In the logs, it says it's failing to resolve my headscale server's domain, but my dns servers (8.8.8.8 and 8.8.4.4) passed to me from my router work fine, and I can properly ping all common dns servers from cmd. I can also browse the internet just fine. I can also visit the domain for my headscale server just fine, and ping it properly.

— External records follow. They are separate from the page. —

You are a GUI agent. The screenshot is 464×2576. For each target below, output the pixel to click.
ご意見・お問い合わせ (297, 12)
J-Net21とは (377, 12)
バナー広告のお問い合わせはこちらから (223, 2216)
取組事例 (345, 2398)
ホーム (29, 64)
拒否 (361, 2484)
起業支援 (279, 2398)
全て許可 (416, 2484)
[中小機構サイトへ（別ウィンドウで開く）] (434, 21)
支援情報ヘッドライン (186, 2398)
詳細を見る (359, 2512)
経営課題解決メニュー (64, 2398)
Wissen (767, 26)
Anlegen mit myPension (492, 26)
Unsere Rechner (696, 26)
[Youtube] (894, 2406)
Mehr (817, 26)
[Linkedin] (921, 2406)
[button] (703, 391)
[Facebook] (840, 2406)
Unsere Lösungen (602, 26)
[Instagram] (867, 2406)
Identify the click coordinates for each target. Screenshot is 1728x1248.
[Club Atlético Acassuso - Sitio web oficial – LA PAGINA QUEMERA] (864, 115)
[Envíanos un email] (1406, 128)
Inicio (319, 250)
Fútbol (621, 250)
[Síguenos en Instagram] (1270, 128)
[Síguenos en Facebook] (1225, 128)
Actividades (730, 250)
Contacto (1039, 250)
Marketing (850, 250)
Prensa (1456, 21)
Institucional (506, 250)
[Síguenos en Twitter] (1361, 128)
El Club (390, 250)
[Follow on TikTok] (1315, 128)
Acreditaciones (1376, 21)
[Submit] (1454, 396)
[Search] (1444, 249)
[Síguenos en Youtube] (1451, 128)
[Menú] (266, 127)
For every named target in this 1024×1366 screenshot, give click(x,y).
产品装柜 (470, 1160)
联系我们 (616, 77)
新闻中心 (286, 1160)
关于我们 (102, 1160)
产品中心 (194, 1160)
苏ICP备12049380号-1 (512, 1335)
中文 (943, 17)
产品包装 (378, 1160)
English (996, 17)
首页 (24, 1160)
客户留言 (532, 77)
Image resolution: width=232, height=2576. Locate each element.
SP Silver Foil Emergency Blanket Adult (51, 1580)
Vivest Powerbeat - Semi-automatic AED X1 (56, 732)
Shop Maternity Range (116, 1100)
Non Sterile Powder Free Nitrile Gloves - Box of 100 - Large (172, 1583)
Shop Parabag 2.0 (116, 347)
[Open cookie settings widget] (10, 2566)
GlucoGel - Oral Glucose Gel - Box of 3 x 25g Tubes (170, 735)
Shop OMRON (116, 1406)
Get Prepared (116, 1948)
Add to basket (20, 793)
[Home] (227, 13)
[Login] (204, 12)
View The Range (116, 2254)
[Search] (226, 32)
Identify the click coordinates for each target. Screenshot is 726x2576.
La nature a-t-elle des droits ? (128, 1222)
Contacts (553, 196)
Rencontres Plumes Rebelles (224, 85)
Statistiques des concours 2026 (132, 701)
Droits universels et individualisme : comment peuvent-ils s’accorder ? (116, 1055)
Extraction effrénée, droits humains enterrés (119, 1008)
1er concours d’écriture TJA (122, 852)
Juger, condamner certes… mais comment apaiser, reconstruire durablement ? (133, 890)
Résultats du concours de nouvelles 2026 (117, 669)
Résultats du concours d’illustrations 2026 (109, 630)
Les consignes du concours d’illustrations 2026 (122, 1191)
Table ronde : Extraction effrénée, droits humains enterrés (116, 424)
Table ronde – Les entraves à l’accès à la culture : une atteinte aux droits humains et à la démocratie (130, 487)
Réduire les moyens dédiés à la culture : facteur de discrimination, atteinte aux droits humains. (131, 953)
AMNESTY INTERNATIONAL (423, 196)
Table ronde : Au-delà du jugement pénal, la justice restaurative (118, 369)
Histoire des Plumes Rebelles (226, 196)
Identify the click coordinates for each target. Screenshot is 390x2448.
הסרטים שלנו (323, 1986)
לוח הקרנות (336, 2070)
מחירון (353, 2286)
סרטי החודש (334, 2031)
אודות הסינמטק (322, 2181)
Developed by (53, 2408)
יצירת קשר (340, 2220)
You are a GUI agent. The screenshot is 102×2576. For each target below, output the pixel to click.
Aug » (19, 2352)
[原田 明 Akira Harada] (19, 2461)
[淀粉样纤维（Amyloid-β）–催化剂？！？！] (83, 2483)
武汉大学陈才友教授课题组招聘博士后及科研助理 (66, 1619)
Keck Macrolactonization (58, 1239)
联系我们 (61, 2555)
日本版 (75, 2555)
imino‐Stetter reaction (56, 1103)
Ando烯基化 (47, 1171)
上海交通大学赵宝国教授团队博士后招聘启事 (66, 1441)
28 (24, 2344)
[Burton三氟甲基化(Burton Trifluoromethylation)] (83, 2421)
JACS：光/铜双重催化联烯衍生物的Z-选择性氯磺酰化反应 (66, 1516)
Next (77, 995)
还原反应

2024-10-23T09:26:25.779-04:00: [v1] v1.76.3-t02acaa00e-g551df6588 peers: 37569296/7424000 1080/248 2128/4636 109014776/59720396
2024-10-23T09:26:26.190-04:00: control: trying bootstrapDNS("derp16d.tailscale.com", "2607:f740:17::475") for "headscale.mydomain.com" ...
2024-10-23T09:26:26.225-04:00: control: bootstrapDNS("derp16d.tailscale.com", "2607:f740:17::475") for "headscale.mydomain.com" error: Get "https://derp16d.tailscale.com/bootstrap-dns?q=headscale.mydomain.com": dial tcp [2607:f740:17::475]:443: connectex: A socket operation was attempted to an unreachable network.
2024-10-23T09:26:26.226-04:00: control: [v1] TryLogin: fetch control key: Get "https://headscale.mydomain.com/key?v=106": failed to resolve "headscale.mydomain.com": no DNS fallback candidates remain for "headscale.mydomain.com"
2024-10-23T09:26:26.226-04:00: control: [v1] sendStatus: authRoutine-report: state:authenticating
2024-10-23T09:26:26.226-04:00: control: authRoutine: [v1] backoff: 25712 msec
2024-10-23T09:26:26.226-04:00: Received error: fetch control key: Get "https://headscale.mydomain.com/key?v=106": failed to resolve "headscale.mydomain.com": no DNS fallback candidates remain for "headscale.mydomain.com"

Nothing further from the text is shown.